> _DATA EXCERPTS_:
##########

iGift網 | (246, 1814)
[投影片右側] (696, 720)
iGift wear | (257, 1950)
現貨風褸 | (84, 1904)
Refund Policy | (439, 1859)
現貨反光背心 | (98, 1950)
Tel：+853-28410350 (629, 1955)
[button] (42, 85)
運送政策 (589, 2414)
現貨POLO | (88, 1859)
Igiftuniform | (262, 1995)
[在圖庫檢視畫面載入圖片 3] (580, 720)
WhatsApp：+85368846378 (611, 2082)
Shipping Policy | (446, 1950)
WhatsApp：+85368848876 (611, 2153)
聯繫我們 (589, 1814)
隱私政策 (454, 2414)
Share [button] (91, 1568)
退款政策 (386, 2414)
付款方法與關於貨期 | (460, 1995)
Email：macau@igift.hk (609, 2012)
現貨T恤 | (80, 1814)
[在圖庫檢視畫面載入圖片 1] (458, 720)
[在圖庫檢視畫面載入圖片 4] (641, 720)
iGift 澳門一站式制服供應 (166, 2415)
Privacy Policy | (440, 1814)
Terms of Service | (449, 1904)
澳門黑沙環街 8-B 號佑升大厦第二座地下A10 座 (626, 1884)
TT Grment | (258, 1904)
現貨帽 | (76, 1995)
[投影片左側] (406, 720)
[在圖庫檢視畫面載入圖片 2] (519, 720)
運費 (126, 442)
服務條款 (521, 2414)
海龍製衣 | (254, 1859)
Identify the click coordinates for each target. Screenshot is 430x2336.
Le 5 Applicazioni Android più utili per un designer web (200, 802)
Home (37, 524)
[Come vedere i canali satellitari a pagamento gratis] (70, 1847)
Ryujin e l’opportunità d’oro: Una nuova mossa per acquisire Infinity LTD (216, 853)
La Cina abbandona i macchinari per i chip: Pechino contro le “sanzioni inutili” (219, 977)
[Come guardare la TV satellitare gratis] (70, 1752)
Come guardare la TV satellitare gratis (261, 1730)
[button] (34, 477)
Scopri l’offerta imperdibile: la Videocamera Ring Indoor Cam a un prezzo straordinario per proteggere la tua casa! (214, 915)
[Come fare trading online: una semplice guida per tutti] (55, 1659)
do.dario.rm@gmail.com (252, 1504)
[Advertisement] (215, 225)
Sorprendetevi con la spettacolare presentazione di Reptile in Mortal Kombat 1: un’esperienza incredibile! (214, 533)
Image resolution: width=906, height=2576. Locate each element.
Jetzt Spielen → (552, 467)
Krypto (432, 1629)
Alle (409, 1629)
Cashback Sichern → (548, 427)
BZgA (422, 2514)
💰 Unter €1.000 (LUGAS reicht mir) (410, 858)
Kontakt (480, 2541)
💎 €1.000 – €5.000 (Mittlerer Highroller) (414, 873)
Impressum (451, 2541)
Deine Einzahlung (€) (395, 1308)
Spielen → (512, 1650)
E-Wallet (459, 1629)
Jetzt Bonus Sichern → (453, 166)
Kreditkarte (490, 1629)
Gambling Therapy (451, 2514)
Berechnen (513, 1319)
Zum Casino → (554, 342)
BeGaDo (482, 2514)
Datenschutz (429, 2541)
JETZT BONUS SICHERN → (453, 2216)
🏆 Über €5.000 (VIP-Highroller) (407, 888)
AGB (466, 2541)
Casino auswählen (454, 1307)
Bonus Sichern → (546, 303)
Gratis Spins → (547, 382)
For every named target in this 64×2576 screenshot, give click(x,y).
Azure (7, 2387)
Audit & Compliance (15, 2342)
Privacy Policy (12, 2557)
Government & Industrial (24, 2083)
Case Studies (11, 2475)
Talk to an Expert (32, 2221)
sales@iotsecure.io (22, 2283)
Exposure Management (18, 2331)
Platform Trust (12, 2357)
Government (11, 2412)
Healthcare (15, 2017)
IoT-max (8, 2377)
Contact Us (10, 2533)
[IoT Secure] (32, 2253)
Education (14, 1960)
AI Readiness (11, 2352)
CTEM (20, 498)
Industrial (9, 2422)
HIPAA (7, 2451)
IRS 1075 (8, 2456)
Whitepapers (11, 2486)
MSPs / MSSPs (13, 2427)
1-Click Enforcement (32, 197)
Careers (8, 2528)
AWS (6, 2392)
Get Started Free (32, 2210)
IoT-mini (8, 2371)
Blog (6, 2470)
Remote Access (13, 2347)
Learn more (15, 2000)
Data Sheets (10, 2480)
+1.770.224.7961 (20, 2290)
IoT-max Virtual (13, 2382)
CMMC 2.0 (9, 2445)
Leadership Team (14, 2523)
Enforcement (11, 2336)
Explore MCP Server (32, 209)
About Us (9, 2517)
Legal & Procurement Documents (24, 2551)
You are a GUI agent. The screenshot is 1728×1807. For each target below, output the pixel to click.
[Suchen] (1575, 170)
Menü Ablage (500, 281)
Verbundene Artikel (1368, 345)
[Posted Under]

##########

Your reply must consist of a number alone: the count of lines in the listing that contain the string "在圖庫檢視畫面載入圖片".

4